Micrograph of asphaltenes precipitated from a solution of asphaltenes in toluene and n-heptane (adapted from Rastegari, M.Sc. thesis, 2003):

Rheological and Interfacial Properties of Water-in-Bitumen Emulsions 

Emulsion treatment is often required in crude oil production, transportation, processing and in bitumen froth treatment. Many bitumen and crude oil emulsions are stabilized by components found in the oil itself, such as asphaltenes and native solids. Effective emulsion treatments are dependent on the fundamental study of interfacial properties, such as interfacial tensions and elasticity. 

Our research has shown that asphaltenes initially adsorb at the interface as a monolayer of self-associated molecular aggregates. This film gradually reorganizes into a rigid network with the effect of increasing the overall emulsion stability.  These films may be so cross-linked with asphaltenes as to form a skin that resists contraction.  Fine clays 100-500 nm in diameter, inherent in bitumen and crude oil have also been shown to stabilize emulsions beyond that conferred by asphaltenes or solids alone. We have also shown that coarse clays (1-10 μm diameter) destabilize emulsions at low concentrations when they displace asphaltenes from the interface.  However, coarse clays stabilize emulsions at very high concentrations where they form a barrier between droplets. 

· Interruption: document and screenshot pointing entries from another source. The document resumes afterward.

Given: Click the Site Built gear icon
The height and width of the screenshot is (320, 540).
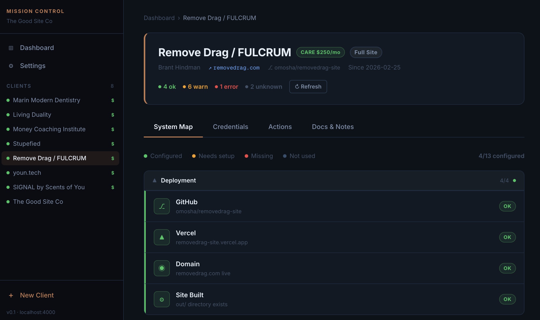Looking at the screenshot, I should [x=162, y=299].
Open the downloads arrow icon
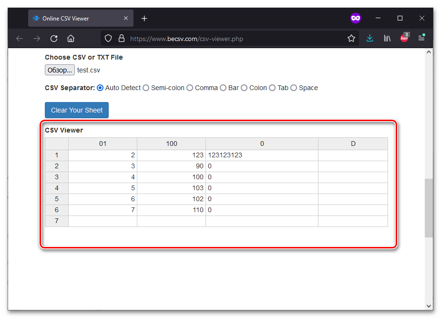The width and height of the screenshot is (441, 318). [369, 39]
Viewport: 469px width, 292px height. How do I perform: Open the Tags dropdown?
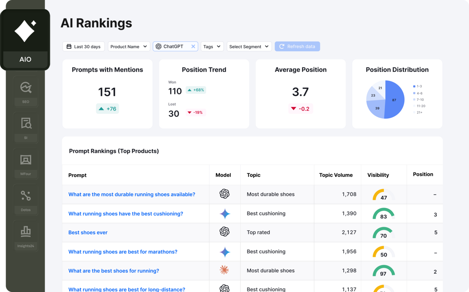tap(212, 47)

Other oil constituents such as resins and naphthenic acids, as well as chemical additives, may also contribute to emulsion stability and are currently under investigation.  Some water-oil separations such as oil sands froth treatments involve diluted heavy oils and bitumen; hence, a range of concentrations under a variety of conditions must be investigated. 

 

Bitumen Extraction from Oil Sands & Froth Treatment 

This project focused on the relationship between oil sand type, extraction conditions and froth treatment effectiveness.  Athabasca oil sand is mined in a variety of qualities, from lean ores containing as little as 6% bitumen, and possibly with high fines content, to rich ores with greater than 14% bitumen.  The traditional hot water flotation method yields a multi-component froth comprised of bitumen, water, and fine solids.  As extraction conditions or oil sand type vary, the oil recovery needs to be maximized to ensure success.

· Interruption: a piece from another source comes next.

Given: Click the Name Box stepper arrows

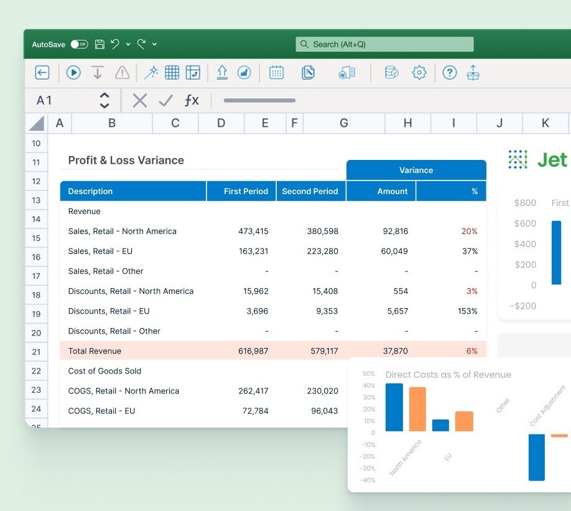Looking at the screenshot, I should pos(104,100).
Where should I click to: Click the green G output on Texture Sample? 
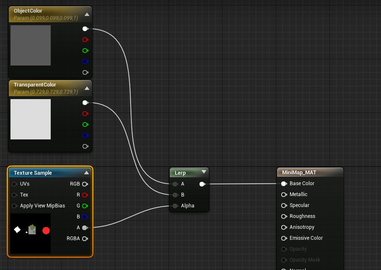(x=85, y=206)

The water extraction process is dependent upon external factors, such as temperature, conditioning aids (usually NaOH), shear, aeration, diluents, and possibly other additives.  Bitumen liberation from the sand matrix is made possible by exploiting the differences in system physical properties.  Our work with Dr. Schramm (now at SRC) identified key mechanisms where, at optimum processibility conditions during extraction, interfacial tensions between the bitumen froth phase and its corresponding aqueous tailings are at a minimum and surface charges on bitumen droplets are at a maximum negative value. 

                           Froth produced by BEU:                                  Testing froth treatment:

                                                 

Froth treatment is a process where a bitumen froth is diluted with a solvent and heated to reduce bitumen viscosity and create a density difference between bitumen and water.  Specifically two froth treatment methods are in use: the paraffinic solvent (or gravity settling) and aromatic solvent (centrifuging) methods.  A successful froth treatment yields a oil-rich product with no water or solids. We performed a parametric study on extraction and froth treatment operating conditions and found that there is a strong link between froth treatment performance and extraction conditions, most notably with the use of NaOH as a conditioning aid.  Current research is focused on rag layer accumulation in oil sand froth treatment processes.